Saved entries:
——————

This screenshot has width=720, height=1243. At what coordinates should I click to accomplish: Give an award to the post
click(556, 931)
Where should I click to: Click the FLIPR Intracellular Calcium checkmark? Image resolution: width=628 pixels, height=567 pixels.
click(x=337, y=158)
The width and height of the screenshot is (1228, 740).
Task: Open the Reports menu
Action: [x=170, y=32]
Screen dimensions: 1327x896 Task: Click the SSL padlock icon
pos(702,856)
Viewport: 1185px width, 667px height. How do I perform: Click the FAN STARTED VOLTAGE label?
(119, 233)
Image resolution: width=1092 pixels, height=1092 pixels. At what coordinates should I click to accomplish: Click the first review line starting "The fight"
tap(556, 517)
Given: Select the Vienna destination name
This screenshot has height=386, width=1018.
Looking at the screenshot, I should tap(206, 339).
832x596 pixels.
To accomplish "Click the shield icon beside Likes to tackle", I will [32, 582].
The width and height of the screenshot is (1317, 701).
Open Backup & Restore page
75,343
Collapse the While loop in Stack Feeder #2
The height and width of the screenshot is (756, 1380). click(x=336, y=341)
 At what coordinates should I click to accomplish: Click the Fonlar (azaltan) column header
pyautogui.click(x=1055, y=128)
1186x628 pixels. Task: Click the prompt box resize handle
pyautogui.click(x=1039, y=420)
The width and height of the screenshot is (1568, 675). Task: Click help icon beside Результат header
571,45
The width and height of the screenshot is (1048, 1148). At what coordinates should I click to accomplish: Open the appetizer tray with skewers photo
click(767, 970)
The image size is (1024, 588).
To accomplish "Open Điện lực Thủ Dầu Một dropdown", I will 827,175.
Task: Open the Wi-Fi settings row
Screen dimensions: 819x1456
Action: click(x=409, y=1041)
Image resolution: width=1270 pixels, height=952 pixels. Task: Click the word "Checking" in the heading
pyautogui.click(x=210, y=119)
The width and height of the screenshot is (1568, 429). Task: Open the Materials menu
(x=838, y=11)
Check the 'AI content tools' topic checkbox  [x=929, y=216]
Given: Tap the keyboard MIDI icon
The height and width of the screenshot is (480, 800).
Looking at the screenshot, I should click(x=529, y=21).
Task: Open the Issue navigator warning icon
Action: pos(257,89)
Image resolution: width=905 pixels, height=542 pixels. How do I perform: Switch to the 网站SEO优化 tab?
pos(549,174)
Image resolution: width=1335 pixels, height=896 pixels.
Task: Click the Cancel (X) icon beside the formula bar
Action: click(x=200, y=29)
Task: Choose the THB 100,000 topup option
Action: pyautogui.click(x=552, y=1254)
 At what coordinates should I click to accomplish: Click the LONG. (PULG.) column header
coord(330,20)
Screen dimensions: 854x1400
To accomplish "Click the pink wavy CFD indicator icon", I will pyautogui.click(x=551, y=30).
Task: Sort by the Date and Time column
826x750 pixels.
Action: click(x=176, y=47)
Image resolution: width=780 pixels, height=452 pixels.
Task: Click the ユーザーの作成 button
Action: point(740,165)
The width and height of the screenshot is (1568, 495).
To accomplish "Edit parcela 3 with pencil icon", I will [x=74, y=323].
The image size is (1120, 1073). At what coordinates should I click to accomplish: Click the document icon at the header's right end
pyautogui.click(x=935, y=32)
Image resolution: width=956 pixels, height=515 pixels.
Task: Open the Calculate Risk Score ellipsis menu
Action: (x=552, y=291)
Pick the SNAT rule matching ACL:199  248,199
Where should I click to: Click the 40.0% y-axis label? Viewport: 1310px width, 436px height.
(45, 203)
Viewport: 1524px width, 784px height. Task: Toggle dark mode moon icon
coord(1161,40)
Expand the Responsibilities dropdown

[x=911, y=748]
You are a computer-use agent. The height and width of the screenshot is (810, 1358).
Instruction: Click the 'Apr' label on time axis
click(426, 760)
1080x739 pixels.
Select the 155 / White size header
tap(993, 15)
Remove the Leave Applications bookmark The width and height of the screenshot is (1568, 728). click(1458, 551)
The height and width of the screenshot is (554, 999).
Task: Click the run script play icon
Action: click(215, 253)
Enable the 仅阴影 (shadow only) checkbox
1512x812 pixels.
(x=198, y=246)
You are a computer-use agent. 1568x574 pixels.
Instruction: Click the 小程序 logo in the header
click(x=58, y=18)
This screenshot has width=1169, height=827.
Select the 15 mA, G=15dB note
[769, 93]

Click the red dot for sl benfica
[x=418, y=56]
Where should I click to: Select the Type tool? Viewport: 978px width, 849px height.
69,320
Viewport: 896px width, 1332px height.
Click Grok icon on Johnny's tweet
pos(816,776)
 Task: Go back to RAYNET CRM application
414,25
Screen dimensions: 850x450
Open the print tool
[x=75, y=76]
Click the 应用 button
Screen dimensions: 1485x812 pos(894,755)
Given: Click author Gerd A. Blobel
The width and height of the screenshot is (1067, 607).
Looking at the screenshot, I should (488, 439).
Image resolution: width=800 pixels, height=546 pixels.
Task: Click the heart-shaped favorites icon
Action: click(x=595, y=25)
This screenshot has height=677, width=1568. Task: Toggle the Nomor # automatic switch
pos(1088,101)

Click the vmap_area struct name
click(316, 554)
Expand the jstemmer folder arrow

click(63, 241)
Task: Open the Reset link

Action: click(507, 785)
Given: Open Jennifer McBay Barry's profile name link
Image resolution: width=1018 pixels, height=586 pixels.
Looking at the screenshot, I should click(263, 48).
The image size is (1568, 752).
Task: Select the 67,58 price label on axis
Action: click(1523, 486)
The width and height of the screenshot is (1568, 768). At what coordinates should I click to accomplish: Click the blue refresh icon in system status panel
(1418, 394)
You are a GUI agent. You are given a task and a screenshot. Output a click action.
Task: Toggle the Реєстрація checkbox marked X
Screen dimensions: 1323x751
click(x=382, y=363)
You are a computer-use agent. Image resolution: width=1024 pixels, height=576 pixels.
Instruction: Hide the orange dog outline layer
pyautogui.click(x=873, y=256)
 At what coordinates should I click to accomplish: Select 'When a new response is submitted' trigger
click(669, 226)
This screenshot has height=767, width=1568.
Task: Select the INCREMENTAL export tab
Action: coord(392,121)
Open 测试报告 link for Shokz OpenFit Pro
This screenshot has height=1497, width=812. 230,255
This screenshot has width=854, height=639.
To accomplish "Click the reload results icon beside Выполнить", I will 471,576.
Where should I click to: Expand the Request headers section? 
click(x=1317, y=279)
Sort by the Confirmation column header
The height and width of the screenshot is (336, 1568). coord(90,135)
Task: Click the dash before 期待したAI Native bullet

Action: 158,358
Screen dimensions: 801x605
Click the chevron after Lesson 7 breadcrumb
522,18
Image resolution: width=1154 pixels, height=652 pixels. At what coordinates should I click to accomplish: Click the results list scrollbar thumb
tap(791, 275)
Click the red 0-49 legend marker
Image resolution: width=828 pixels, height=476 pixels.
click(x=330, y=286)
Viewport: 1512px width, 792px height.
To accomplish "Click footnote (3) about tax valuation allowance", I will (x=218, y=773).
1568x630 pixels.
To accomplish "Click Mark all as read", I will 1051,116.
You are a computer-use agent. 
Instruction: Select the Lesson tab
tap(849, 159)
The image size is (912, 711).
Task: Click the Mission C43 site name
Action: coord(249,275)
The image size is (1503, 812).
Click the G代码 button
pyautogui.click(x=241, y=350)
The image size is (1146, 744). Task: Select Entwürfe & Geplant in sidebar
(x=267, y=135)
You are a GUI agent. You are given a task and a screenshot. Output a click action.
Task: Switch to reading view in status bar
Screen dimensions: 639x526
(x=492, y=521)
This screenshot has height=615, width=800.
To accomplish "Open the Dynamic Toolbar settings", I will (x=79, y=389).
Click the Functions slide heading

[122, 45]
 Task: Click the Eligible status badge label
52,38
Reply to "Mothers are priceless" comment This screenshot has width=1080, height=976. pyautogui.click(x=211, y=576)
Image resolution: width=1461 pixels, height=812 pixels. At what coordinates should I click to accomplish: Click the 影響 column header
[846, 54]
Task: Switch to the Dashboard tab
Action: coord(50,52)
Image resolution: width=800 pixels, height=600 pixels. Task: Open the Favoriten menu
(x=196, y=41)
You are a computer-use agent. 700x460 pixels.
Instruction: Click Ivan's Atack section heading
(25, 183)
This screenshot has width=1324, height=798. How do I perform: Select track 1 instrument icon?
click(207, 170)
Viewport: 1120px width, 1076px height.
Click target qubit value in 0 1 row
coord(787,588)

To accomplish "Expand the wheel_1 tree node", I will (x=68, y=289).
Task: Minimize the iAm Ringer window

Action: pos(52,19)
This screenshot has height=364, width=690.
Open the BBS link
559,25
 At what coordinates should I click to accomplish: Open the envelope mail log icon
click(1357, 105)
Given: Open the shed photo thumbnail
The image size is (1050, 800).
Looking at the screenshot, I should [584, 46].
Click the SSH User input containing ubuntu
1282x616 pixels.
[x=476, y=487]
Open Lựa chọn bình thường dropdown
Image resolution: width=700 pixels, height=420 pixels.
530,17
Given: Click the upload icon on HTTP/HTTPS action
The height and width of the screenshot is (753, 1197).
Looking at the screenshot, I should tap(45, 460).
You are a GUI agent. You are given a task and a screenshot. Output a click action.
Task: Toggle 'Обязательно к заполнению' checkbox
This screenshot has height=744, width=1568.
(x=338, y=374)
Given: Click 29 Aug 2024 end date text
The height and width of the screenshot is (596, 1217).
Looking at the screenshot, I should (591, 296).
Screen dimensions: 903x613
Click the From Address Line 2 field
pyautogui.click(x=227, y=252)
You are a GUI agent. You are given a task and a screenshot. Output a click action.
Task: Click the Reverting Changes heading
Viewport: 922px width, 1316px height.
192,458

——————

### What to do
Go through the data, and copy each line in which the word "checkbox" appears.

### Response to this exercise
Check the 'AI content tools' topic checkbox  [x=929, y=216]
Enable the 仅阴影 (shadow only) checkbox
Task: Toggle the Реєстрація checkbox marked X
Task: Toggle 'Обязательно к заполнению' checkbox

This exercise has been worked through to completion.